All of the data that follows should be given again exactly, without its images.

(Data for the task begins)

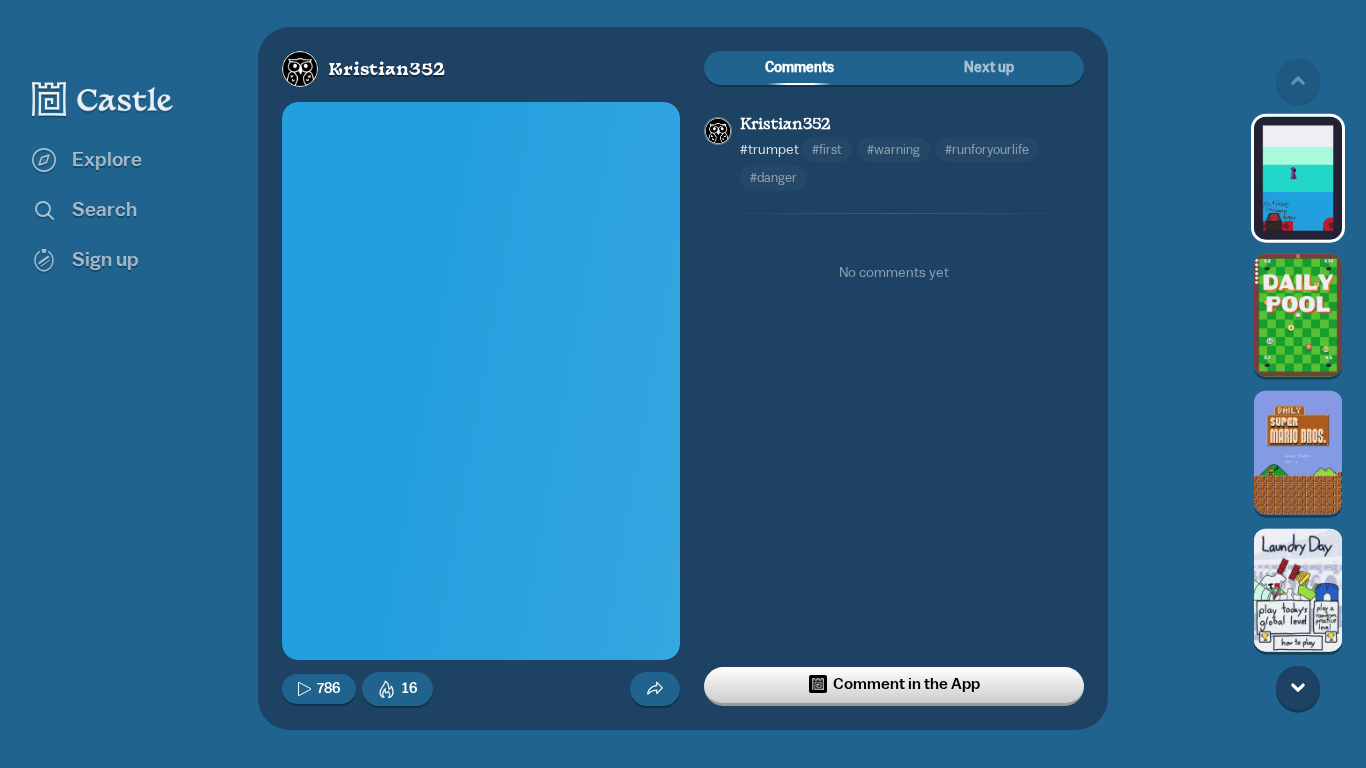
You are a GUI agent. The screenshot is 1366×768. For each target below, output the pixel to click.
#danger (773, 177)
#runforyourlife (987, 149)
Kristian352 (386, 70)
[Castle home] (103, 99)
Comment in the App (906, 684)
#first (827, 149)
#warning (893, 149)
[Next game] (1298, 687)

(Data for the task ends)

* Solution *
You are a GUI agent. The screenshot is 1366×768. For each target below, output the pixel to click.
#danger (773, 177)
#runforyourlife (987, 149)
Kristian352 (386, 70)
[Castle home] (103, 99)
Comment in the App (906, 684)
#first (827, 149)
#warning (893, 149)
[Next game] (1298, 687)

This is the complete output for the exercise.